* Instruction
Find every line in the items below that contains the word "screenshot" and copy each one out in full.

* Data for this exercise
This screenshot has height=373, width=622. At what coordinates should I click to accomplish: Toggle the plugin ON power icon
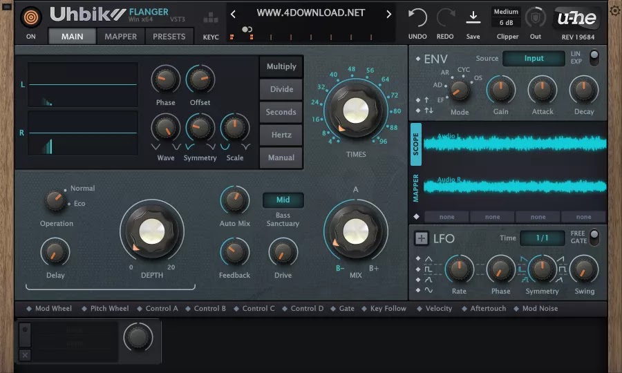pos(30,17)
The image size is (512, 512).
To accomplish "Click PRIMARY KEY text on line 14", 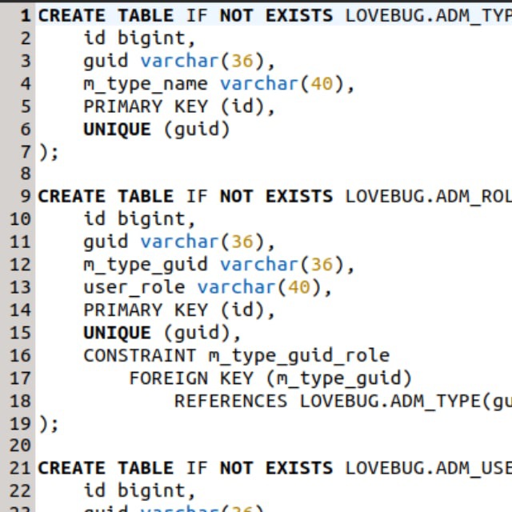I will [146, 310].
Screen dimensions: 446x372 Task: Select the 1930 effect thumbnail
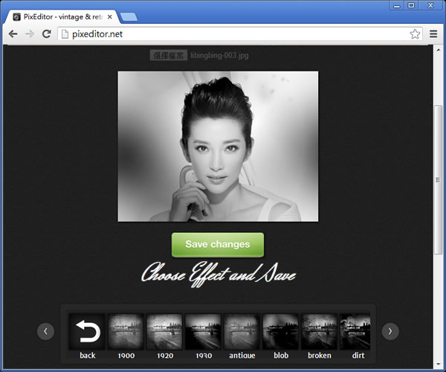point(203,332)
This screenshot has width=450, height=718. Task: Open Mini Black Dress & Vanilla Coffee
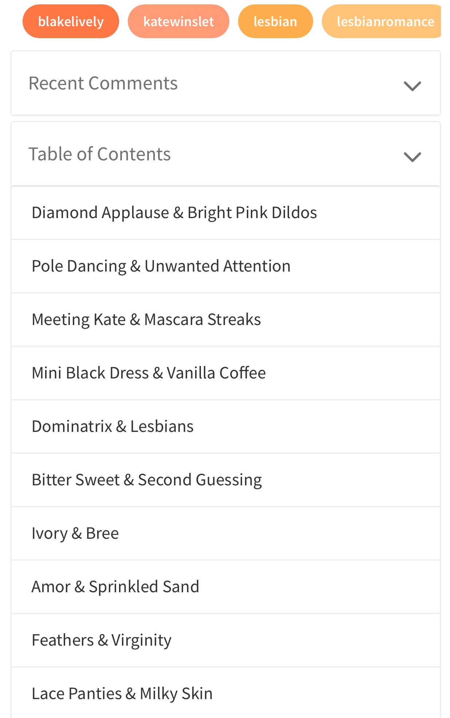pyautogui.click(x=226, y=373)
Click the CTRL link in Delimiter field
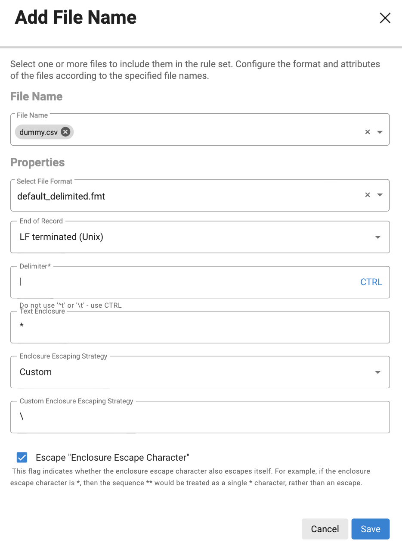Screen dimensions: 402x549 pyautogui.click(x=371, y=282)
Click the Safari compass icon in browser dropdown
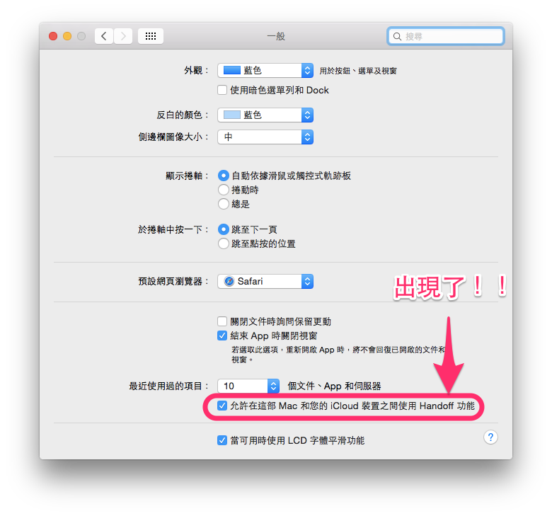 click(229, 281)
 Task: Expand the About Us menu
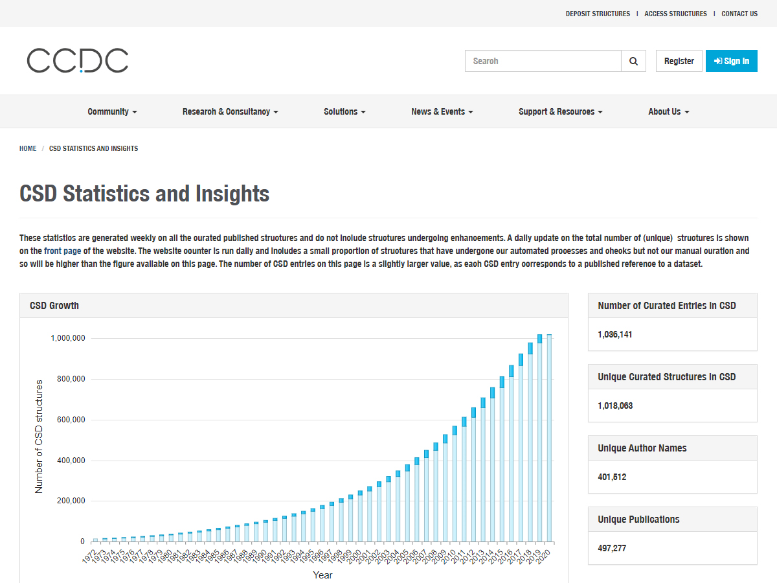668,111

...

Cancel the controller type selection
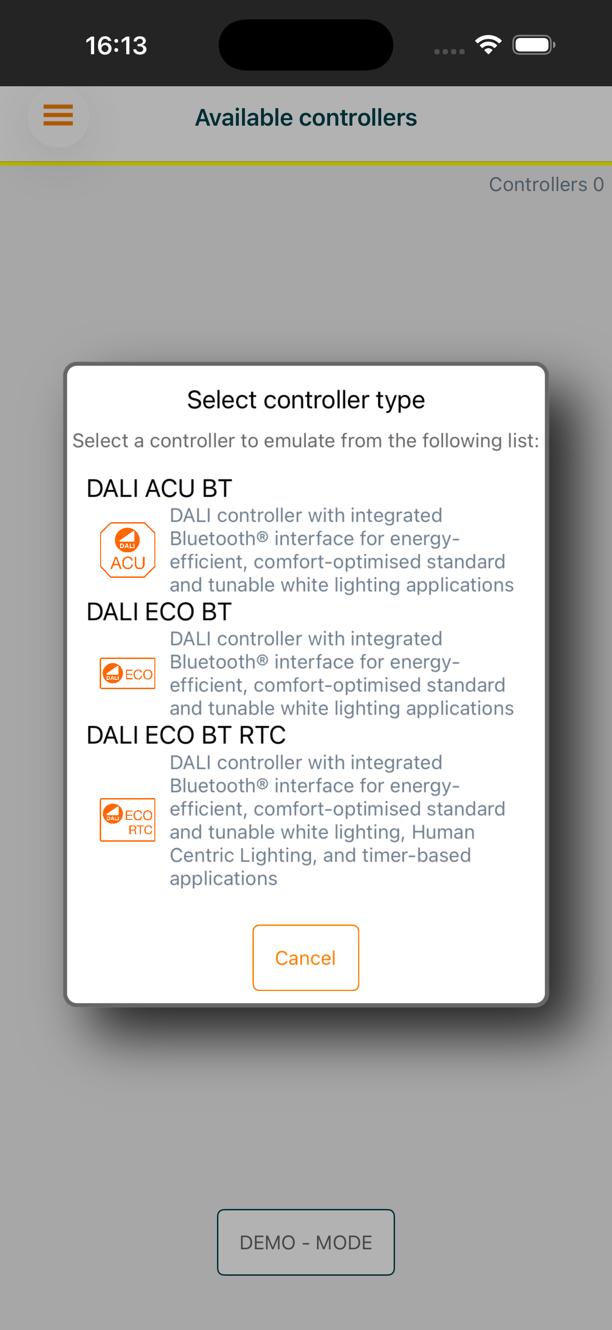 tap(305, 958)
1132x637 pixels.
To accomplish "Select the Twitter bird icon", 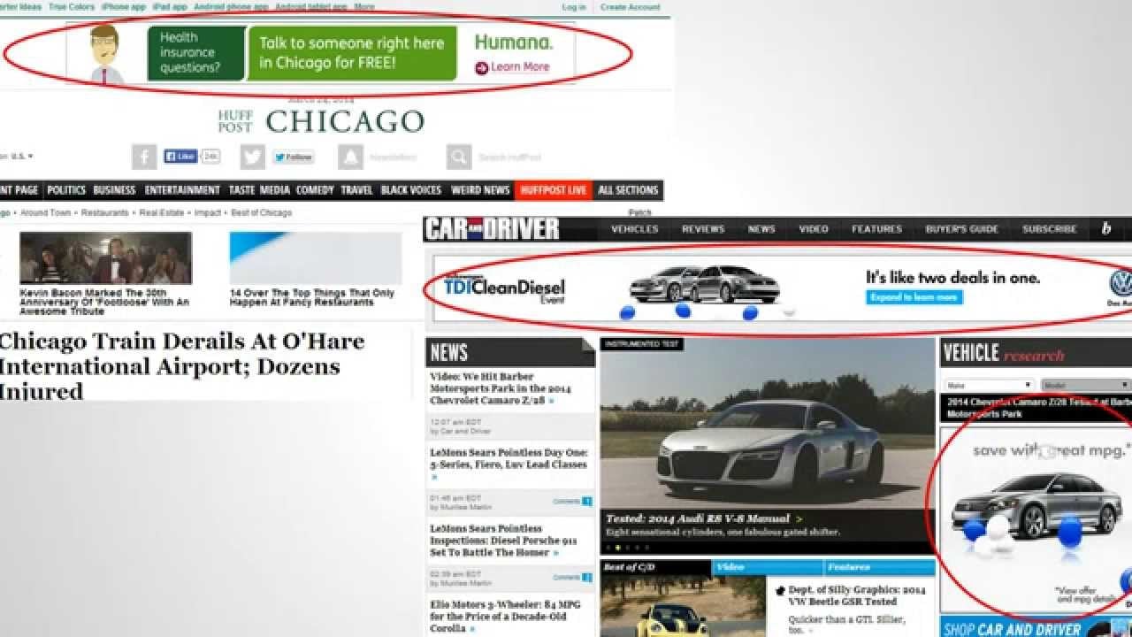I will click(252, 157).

* Exercise output
This screenshot has height=373, width=622. At what coordinates should I click to accomplish: Toggle the plugin ON power icon
This screenshot has width=450, height=718. Task: Open Mini Black Dress & Vanilla Coffee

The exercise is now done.